Presence of Other Toxicants and Nonessential Metals
Exposure to nonessential metals rarely occurs as a single metal exposure, particularly when considering low-level exposures. Similarly, exposure to nonessential metals frequently occurs in the context of exposure to other toxicants (e.g., pesticides). In addition to simply using these exposures and potential confounds as covariates, a number of investigators have suggested a need to consider the effect of “metal mixtures" (Agay-Shay, Martinez, Valvi, Garcia-Esteban, Basagana, Robinson, et al., 2015; Dorea, 2014), as well as specific interactions between different toxicants (Stewart, Reihman, Lonky, Darvill, & Pagano, 2003). However, there are a number of methodological and analytic issues to consider when addressing these more complex models. First, it is necessary to consider sample collection issues. There are legal and ethical limitations with respect to the quantity of biological samples (e.g., blood draw limits) as well as potential budgetary limits to analysis of multiple toxicants (e.g., measurement of multiple organic compounds—such as perfluorochemicals—could quickly exceed $1000 per participant). With these considerations in mind, investigators should carefully consider the relevant literature and study hypotheses when selecting the appropriate toxicants to monitor.
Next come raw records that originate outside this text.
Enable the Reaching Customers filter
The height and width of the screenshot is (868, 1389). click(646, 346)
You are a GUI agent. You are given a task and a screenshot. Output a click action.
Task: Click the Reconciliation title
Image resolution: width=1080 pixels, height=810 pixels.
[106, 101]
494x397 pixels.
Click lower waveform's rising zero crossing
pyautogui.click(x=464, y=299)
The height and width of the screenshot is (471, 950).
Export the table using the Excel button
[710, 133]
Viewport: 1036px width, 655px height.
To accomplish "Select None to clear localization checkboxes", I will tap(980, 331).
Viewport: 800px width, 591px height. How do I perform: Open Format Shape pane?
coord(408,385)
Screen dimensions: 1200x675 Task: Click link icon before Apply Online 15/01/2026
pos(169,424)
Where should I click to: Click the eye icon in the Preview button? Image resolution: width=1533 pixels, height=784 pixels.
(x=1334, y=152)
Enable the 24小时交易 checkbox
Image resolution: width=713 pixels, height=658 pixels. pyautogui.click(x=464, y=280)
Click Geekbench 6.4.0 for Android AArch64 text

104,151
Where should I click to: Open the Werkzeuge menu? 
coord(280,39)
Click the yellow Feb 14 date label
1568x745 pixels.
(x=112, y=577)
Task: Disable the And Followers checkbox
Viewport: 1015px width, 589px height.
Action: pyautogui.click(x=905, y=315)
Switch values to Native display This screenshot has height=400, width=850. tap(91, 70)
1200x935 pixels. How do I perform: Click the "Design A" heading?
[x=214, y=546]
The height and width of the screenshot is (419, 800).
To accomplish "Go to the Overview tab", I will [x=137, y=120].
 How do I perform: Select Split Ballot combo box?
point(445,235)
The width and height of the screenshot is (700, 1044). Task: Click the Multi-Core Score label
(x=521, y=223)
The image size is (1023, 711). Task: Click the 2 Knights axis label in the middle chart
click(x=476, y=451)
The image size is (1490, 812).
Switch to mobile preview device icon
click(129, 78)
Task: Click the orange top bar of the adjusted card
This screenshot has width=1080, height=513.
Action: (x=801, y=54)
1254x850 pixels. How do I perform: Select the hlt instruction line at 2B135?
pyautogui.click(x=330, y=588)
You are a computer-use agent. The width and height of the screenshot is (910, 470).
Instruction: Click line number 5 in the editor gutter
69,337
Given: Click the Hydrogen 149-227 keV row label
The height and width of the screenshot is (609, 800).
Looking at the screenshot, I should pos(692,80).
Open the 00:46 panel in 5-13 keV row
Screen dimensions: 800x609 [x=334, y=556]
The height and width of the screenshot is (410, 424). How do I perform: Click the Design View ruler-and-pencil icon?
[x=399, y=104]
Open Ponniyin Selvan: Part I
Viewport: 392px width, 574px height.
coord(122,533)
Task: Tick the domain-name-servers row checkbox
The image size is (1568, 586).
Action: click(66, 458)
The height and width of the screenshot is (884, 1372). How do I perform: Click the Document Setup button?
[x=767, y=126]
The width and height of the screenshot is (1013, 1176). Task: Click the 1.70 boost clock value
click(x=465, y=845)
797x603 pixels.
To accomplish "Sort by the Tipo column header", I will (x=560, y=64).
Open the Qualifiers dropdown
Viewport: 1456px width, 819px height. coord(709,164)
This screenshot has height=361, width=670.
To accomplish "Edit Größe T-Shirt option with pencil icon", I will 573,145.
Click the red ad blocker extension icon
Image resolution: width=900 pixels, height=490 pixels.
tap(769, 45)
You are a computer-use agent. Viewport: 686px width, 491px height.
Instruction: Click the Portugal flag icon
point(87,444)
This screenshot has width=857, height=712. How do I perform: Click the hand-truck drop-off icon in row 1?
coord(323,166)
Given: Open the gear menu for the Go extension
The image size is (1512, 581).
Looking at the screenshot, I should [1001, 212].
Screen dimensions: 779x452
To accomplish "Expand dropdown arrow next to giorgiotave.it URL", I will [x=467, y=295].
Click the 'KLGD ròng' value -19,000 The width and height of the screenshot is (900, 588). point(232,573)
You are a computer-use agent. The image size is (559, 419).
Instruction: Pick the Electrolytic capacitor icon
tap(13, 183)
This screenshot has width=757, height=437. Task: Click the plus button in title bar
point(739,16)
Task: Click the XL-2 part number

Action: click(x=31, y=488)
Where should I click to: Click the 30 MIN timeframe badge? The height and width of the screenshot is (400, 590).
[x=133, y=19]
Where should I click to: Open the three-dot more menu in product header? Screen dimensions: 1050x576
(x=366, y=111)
Second, an analysis of multiple toxicants requires a large enough sample size to provide the power to test an interaction. Third, and related to the prior consideration of power, testing interactions between three or more toxicants (“mixtures”) within a general linear model requires a sample size that is unrealistic in many situations. New analytic methods are currently being developed to specifically test these higher-order interactions as well as potential nonlinear associations without requiring excessively large samples (Carlin, Rider, Woychik, & Birnbaum, 2013; Forns, Mandal, Iszatt, Polder, Thomsen, Lyche, et al., 2016; Kelley, Banker, Goodrich, Dolinoy, Burant, Domino, et al., 2019). Such interactions among toxicants are important to understand, as toxicant associations may vary across studies (producing inconsistencies) as a result of differences in levels of other toxicants across these study populations.